As I said, I haven’t seen a different straight production, so I’m not sure if our ending was special or regular, but it did seem special. Maybe it’s because I just saw a production of Pippin where they use what’s called the ‘Theo ending’, where the little boy playing the little boy actor playing Theo comes back onstage after the regular ending and hints to the audience that maybe one day he would be ready to take Pippin’s place. It’s really disturbing and it works really well. Here, they did a similar thing that made me think of the Theo ending, something I’ll call the Fleance ending because oh my god, that name. So one of the witches’ prophesies was that Banquo’s heirs would inherit the throne after Macbeth is king, yet after Macbeth’s death, og King Duncan’s eldest son, Malcolm, is rightfully crowned. So when does Banquo’s son Fleance get in on that to fulfill the prophesy? Usually audiences just assume that at some point, the crown falls to him and his line. Here, however, Fleance comes onstage while Malcolm is being crowned, and stares at him, and then draws his sword menacingly. Hella spine-chilling, especially from someone named Fleance.
All in all, it was a very solid production, acting-wise. All the stuff that’s supposed to be in there – the text, the acting, the ability to be creative with stage directions like that ending – was good. It was the unnecessary bits – the modern costumes, the modern ‘setting’ that was half-assed, the gd m*f*ing timer that should have been cut from day 1 of rehearsals – that was extraneous and hurt the production, I feel. Yet there’s only so much damage you can do to a show like this, so overall I still enjoyed it verily.

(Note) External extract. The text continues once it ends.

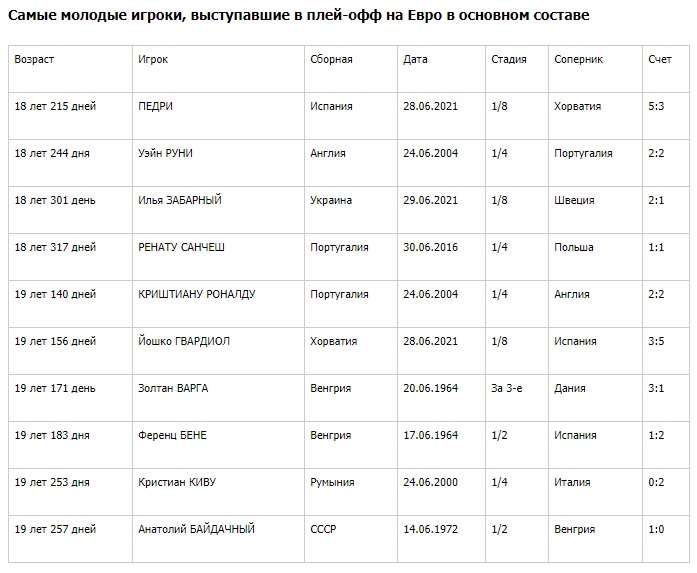This screenshot has height=573, width=697.
Task: Click the Уэйн РУНИ cell
Action: [x=166, y=154]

Ugh that person coughing behind us was really annoying. It was like nonstop. Also I still can’t believe my dad was the one talking. Otherwise it was fine I think! I guess people who go to Shakespeare don’t need to check their phones every ten minutes.
The toilets for the mezzanine/dress circle NEVER had a line! It was epic! So well designed. I can’t say for the stalls.
It’s about 2 hours and 20 minutes with intermission, so it’s a pretty short show, actually. One of the ushers told me, when I asked about the length, ‘Oh we love Macbeth! It’s so short!’